-- Start of QUOTED PASSAGE --
- Somalia
- Date: 23 January 1992
- Meeting no.: 3,039
- Code: S/RES/733 (Document)
- Subject: Somalia
- Voting summary: 15 voted for; None voted against; None abstained;
- Result: Adopted

Security Council composition
- Permanent members: China; France; Russia; United Kingdom; United States;
- Non-permanent members: Austria; Belgium; Cape Verde; Ecuador; Hungary; India; Japan; Morocco; Venezuela; Zimbabwe;

= United Nations Security Council Resolution 733 =

United Nations Security Council resolution 733, adopted unanimously on 23 January 1992, after expressing its alarm at the situation in Somalia regarding the heavy loss of life, destruction to property and threat to regional stability, the council, acting under Chapter VII of the United Nations Charter, decided to place a "general and complete" arms embargo on the country for the purposes of establishing peace and stability. The situation was brought to the attention of the security council by the Somali government.
-- End of QUOTED PASSAGE --
-- Start of SUPPLIED ENTRIES --
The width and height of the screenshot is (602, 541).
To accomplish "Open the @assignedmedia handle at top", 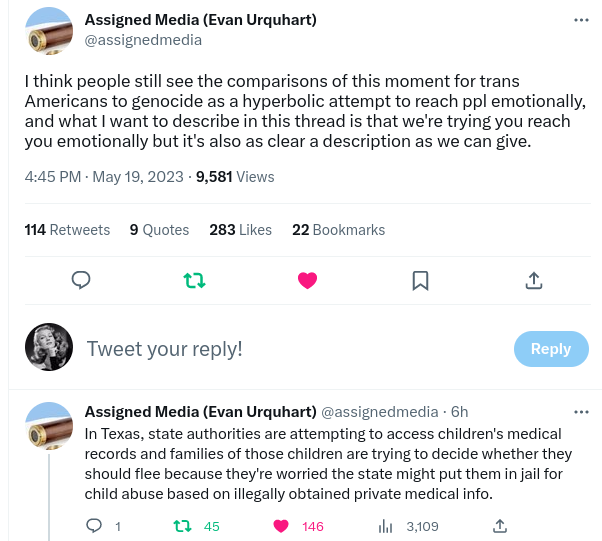I will tap(143, 40).
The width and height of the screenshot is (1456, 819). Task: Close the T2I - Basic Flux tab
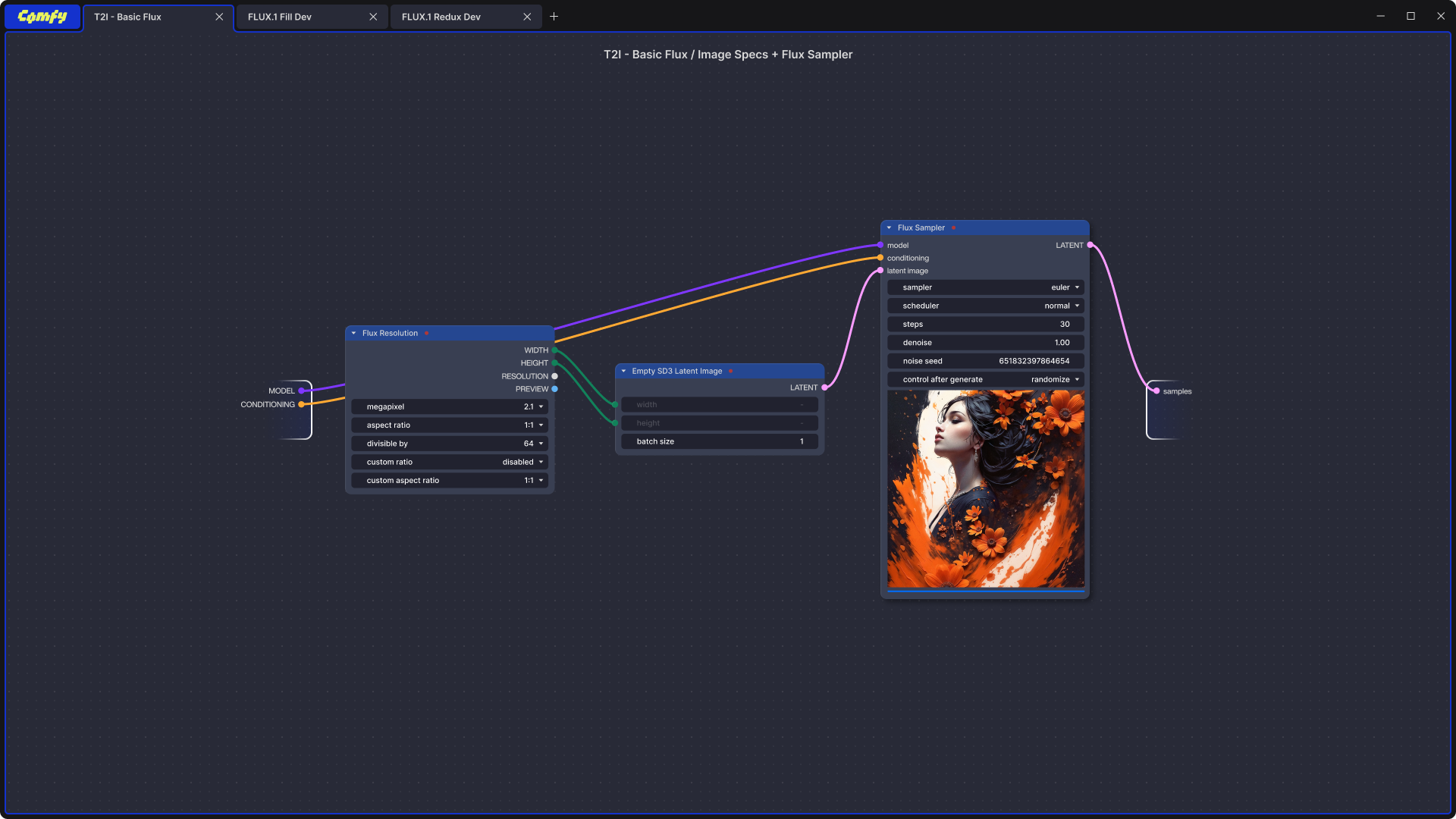click(x=219, y=17)
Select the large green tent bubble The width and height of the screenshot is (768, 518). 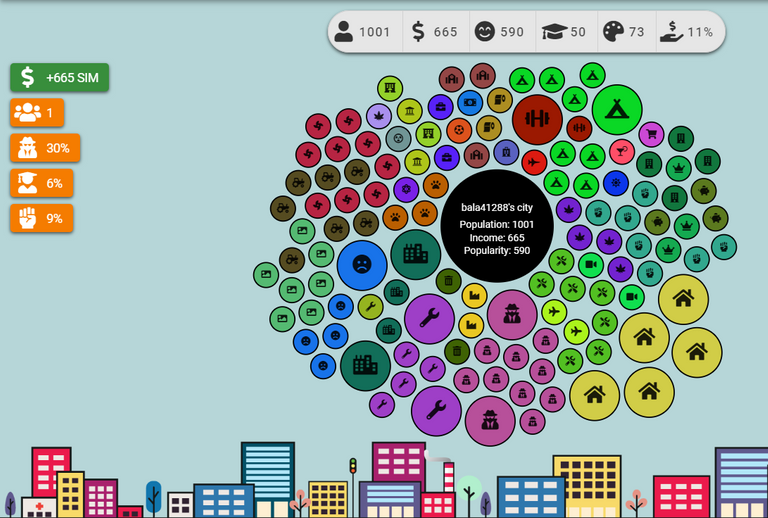(x=617, y=110)
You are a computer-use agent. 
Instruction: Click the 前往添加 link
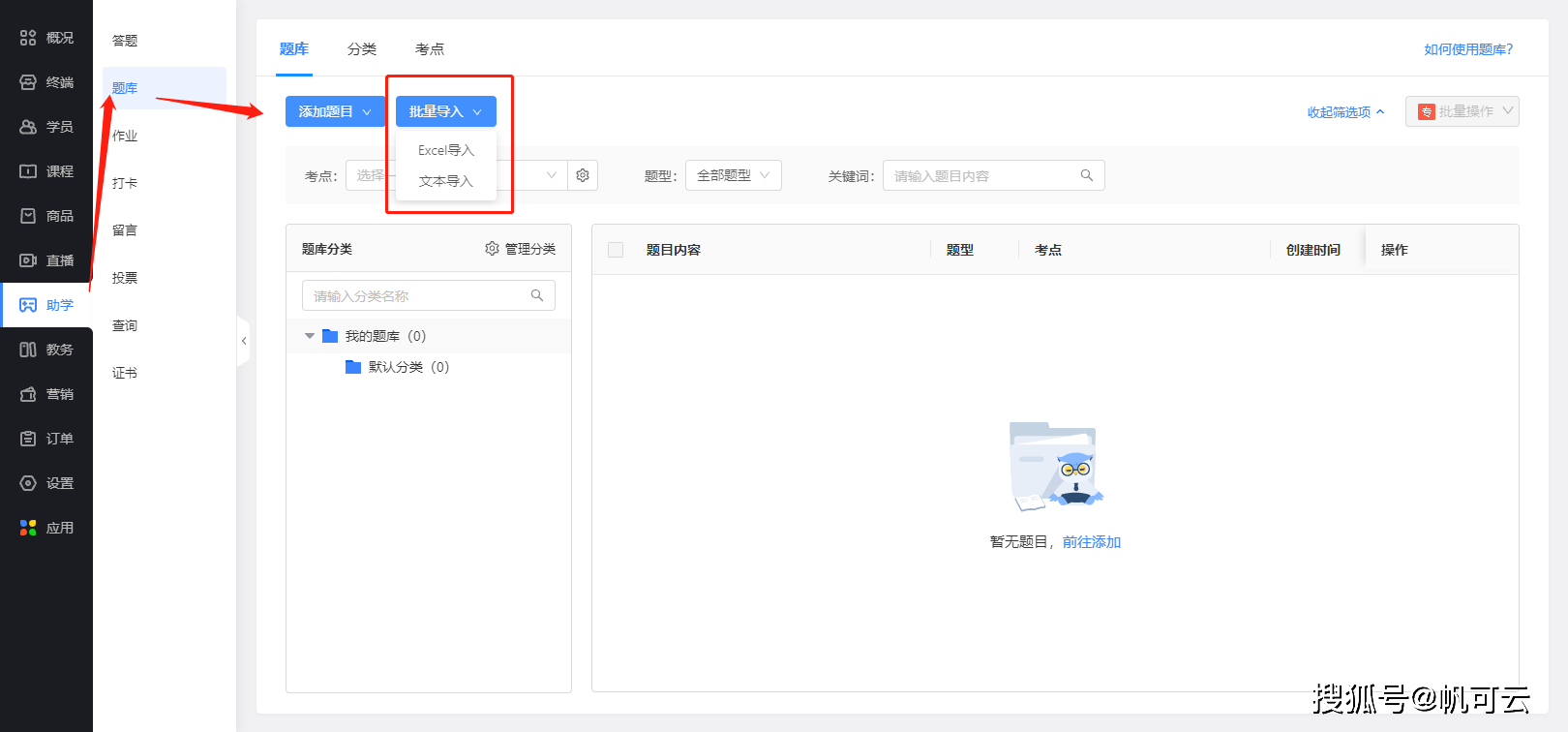pyautogui.click(x=1092, y=542)
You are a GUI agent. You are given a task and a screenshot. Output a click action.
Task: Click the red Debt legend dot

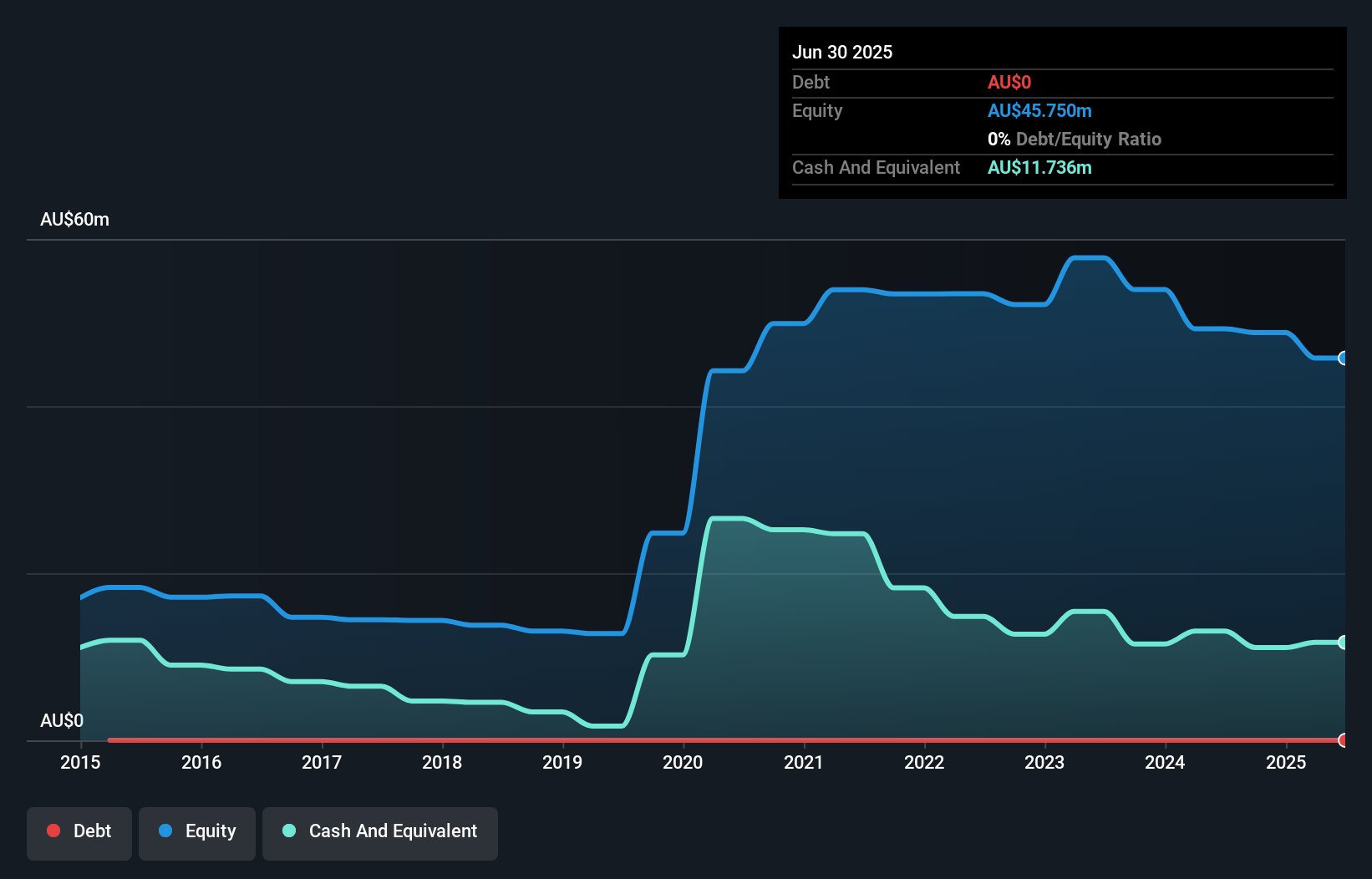tap(53, 831)
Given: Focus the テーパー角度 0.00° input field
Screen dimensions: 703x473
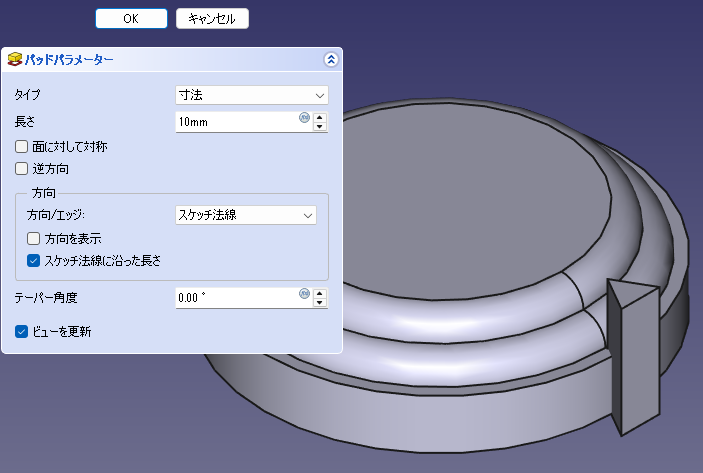Looking at the screenshot, I should [235, 298].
-- End of SUPPLIED ENTRIES --
## REQUIRED ACTIONS:
A. Decide whether each statement agrees with the Resolution 733 text. Answer yes or no for each, and quote the deciding words. (i) Some council members abstained from the vote on the resolution. (ii) The council acted under Chapter VII of the United Nations Charter. (iii) A neighboring country brought the situation to the council's attention.
B. Duplicate the Resolution 733 text from "United Nations Security Council resolution 733, adopted" to "the Somali government.".

## EXPECTED RESULTS:
A.
(i) No: "None abstained"
(ii) Yes: "acting under Chapter VII of the United Nations Charter"
(iii) No: "The situation was brought to the attention of the security council by the Somali government."

B.
United Nations Security Council resolution 733, adopted unanimously on 23 January 1992, after expressing its alarm at the situation in Somalia regarding the heavy loss of life, destruction to property and threat to regional stability, the council, acting under Chapter VII of the United Nations Charter, decided to place a "general and complete" arms embargo on the country for the purposes of establishing peace and stability. The situation was brought to the attention of the security council by the Somali government.